In Burkleca v. Stephens, 370 Pa. 371 (1952), the plaintiff was walking in the highway with her back to traffic when she was struck and injured by a car [421]*421proceeding in the same direction as plaintiff. Mr. Justice Bell stated, at page 373: “Defendant’s contention that a pedestrian must carry a flashlight or be guilty of contributory negligence as a matter of law, is without merit. Moreover, even if we assume, contrary to the plaintiff’s testimony and to the verdict of the jury, that she was walking along the right hand side of the highway instead of along the berm, this would not amount to negligence per se: Christopher v. General Baking Company, 346 Pa. 285, 30 A. 2d 124; Neidlinger v. Haines, 331 Pa. 529, 200 A. 581; King v. Brillhart, 271 Pa. 301, 114 A. 515; Petrie v. E. A. Myers Co., 269 Pa. 134, 112 A. 240; Gilbert v. Stipa, 157 Pa. Superior Ct. 1, 41 A. 2d 284.

+++

**Exercise:** Carry on the court passage about the pedestrian struck in Burkleca v. Stephens, writing on from its last sentence.

+++

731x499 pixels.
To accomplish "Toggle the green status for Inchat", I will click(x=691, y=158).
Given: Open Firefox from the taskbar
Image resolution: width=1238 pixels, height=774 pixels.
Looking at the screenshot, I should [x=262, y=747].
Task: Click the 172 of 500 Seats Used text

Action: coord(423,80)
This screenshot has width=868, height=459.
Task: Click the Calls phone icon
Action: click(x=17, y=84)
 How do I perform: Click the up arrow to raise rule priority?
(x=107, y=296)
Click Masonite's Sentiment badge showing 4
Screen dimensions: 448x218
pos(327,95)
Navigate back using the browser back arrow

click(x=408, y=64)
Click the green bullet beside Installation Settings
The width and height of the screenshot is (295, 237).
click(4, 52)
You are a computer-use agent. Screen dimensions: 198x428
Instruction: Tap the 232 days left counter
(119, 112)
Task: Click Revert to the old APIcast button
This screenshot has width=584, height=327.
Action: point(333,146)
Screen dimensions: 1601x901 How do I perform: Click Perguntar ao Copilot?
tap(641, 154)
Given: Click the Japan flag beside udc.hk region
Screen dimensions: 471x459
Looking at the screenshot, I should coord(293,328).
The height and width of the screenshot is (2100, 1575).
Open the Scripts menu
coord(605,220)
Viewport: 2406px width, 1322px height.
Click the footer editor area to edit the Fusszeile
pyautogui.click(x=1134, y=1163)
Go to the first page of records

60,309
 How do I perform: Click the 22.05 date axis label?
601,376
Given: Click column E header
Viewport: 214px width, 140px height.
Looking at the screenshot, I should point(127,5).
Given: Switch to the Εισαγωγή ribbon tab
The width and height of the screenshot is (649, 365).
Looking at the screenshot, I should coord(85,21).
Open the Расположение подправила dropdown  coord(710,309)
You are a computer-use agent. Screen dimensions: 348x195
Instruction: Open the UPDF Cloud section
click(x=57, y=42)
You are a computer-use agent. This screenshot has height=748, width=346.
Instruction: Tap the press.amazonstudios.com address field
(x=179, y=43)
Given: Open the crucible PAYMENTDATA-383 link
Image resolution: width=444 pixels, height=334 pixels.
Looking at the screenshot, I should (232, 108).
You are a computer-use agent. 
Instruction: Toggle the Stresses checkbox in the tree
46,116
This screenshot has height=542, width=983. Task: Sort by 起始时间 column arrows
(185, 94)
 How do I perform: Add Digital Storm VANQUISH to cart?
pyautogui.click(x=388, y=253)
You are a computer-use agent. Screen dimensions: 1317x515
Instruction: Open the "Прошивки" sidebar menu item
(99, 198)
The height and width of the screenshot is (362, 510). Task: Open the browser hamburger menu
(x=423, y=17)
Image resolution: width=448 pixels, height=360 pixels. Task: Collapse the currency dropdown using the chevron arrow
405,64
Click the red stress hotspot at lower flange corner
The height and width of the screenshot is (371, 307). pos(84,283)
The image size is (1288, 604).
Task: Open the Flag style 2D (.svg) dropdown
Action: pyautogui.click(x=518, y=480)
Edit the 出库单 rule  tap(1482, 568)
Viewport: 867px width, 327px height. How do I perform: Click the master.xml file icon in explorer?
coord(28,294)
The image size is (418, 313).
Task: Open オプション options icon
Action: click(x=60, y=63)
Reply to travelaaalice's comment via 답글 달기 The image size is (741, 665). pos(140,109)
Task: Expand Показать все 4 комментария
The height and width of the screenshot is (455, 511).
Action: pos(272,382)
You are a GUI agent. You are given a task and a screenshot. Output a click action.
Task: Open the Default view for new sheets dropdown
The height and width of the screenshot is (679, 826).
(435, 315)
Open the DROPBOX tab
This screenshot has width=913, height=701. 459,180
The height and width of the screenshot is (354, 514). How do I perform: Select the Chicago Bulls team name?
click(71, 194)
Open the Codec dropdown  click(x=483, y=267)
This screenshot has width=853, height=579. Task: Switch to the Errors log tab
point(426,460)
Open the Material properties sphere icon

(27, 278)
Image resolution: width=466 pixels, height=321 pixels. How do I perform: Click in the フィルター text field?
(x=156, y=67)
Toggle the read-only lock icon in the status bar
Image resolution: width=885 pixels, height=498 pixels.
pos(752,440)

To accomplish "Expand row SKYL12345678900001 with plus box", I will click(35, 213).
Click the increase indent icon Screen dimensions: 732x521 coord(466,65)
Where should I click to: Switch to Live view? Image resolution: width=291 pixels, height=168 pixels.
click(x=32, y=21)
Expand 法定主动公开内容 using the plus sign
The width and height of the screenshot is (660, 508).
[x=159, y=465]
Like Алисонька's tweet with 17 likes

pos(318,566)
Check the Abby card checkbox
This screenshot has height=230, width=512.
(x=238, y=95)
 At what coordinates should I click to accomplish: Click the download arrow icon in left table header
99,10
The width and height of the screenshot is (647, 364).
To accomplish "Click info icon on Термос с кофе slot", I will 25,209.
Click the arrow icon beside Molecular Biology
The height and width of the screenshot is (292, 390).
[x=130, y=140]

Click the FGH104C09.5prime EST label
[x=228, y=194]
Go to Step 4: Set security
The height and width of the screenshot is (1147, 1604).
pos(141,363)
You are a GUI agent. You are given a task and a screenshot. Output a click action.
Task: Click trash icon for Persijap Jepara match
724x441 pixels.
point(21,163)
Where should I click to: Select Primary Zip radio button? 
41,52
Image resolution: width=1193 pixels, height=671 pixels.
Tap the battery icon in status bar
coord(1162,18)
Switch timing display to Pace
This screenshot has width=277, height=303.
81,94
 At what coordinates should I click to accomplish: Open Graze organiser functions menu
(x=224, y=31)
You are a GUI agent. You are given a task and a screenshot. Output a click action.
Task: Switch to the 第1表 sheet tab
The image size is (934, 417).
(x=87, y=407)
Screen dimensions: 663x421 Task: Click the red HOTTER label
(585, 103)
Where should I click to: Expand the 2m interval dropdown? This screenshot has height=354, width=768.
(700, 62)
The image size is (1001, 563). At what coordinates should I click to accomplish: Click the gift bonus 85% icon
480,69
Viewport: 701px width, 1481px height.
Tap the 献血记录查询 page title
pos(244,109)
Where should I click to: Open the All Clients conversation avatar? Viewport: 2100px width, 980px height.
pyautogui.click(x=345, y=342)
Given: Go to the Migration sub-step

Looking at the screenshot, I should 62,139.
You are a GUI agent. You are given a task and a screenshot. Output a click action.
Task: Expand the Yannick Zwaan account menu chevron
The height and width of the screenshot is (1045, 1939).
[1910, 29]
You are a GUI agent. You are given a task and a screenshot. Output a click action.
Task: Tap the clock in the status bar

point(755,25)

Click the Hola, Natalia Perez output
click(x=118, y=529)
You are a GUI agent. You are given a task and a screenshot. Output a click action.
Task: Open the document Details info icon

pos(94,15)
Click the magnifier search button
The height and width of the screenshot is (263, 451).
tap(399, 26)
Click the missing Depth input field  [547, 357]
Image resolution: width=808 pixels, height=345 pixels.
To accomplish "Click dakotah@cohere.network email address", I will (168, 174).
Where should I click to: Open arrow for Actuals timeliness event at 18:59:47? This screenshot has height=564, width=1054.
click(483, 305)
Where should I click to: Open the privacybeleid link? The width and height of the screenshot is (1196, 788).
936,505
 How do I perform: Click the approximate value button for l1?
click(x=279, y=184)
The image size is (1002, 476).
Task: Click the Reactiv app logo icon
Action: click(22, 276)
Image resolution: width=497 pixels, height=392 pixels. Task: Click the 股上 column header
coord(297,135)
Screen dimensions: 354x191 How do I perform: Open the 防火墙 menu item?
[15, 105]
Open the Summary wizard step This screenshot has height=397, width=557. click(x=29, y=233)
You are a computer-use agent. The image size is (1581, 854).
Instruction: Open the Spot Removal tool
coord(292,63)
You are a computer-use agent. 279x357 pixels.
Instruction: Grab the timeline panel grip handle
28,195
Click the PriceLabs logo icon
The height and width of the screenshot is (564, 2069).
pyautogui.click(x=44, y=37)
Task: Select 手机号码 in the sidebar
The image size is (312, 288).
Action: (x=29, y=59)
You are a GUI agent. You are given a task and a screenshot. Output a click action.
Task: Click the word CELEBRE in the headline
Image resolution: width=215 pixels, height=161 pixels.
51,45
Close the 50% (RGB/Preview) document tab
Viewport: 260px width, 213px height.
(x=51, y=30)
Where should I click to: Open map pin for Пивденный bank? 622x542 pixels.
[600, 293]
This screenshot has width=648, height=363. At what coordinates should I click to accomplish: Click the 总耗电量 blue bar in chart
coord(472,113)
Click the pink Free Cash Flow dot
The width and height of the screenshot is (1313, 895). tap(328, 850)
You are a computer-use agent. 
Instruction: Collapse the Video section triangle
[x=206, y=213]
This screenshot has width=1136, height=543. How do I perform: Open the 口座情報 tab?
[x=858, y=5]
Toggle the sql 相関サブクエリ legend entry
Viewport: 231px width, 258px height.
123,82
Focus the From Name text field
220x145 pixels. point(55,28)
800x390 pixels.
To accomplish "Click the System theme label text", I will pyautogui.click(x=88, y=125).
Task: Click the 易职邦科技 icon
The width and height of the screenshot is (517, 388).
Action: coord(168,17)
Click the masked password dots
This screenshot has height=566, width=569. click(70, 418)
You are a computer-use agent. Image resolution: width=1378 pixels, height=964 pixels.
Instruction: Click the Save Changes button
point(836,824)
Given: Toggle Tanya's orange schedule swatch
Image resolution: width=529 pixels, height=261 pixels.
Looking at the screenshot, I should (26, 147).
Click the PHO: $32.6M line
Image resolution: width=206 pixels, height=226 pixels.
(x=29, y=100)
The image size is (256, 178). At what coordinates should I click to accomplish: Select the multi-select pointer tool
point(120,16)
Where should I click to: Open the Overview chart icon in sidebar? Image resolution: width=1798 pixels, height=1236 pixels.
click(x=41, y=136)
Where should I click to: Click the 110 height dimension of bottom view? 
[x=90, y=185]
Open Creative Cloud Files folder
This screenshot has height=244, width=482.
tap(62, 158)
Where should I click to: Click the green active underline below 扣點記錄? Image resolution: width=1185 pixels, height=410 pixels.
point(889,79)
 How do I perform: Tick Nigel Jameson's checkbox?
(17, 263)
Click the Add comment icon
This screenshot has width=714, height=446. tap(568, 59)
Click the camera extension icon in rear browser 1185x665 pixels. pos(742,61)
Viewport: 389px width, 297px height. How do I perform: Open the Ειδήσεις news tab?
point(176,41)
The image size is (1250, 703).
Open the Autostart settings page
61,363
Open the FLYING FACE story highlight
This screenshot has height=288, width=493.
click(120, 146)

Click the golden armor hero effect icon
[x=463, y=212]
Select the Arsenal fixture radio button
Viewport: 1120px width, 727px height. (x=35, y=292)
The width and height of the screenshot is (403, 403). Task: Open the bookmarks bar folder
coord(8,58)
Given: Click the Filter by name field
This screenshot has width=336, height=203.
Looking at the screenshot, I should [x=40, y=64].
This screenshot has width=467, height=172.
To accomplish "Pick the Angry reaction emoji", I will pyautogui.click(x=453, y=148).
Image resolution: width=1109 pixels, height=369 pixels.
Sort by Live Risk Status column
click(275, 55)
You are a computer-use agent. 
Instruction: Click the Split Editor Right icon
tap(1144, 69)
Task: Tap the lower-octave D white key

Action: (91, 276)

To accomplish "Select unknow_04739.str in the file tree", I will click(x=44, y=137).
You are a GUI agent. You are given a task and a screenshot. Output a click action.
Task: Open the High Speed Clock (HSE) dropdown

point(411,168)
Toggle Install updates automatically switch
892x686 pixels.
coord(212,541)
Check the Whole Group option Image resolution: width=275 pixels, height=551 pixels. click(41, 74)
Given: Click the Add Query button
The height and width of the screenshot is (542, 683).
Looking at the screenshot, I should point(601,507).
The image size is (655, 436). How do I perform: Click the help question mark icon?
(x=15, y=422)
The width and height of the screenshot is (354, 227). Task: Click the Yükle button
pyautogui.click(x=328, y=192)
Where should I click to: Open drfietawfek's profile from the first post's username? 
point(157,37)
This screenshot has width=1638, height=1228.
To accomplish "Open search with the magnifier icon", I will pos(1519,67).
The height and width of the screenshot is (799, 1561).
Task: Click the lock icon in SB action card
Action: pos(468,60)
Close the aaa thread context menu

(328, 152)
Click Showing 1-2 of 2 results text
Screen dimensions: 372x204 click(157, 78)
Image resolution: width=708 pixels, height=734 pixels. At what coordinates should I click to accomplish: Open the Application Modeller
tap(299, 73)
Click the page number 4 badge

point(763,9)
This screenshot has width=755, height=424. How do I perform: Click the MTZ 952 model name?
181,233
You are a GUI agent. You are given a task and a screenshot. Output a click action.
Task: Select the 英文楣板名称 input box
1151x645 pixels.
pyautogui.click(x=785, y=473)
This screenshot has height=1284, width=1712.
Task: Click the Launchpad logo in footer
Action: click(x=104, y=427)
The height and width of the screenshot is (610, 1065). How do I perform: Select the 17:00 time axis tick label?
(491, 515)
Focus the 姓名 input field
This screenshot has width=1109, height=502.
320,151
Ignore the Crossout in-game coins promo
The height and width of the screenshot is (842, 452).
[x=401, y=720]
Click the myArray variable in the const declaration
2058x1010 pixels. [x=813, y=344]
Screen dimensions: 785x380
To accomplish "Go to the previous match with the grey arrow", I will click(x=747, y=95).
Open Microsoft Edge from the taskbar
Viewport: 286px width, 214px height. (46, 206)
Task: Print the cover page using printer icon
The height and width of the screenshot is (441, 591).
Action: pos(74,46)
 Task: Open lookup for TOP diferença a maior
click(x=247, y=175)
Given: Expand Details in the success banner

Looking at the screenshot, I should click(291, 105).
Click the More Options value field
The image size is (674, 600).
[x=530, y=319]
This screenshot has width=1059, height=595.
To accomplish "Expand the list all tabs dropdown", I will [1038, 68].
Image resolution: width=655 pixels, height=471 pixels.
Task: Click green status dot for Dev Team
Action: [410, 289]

+++

**Task output:**
“We may aptly repeat what the Court said in Neidlinger v. Haines, 331 Pa., supra: ‘In the absence of sidewalks the rights of pedestrians upon the highway are equal to those of motor vehicles; and a pedestrian walking along the right side of a paved roadway is not required to turn and look for approaching traffic: Petrie v. E. A. Myers Co., 269 Pa. 134; King v. Brillhart, 271 Pa. 301; Nalevanko v. Marie, 328 Pa. 586; nor is he required to step off the highway to permit the automobile to pass: Petrie v. E. A. Myers Co., supra. See also Wilson v. Metropolitan Pet. Corp., 324 Pa.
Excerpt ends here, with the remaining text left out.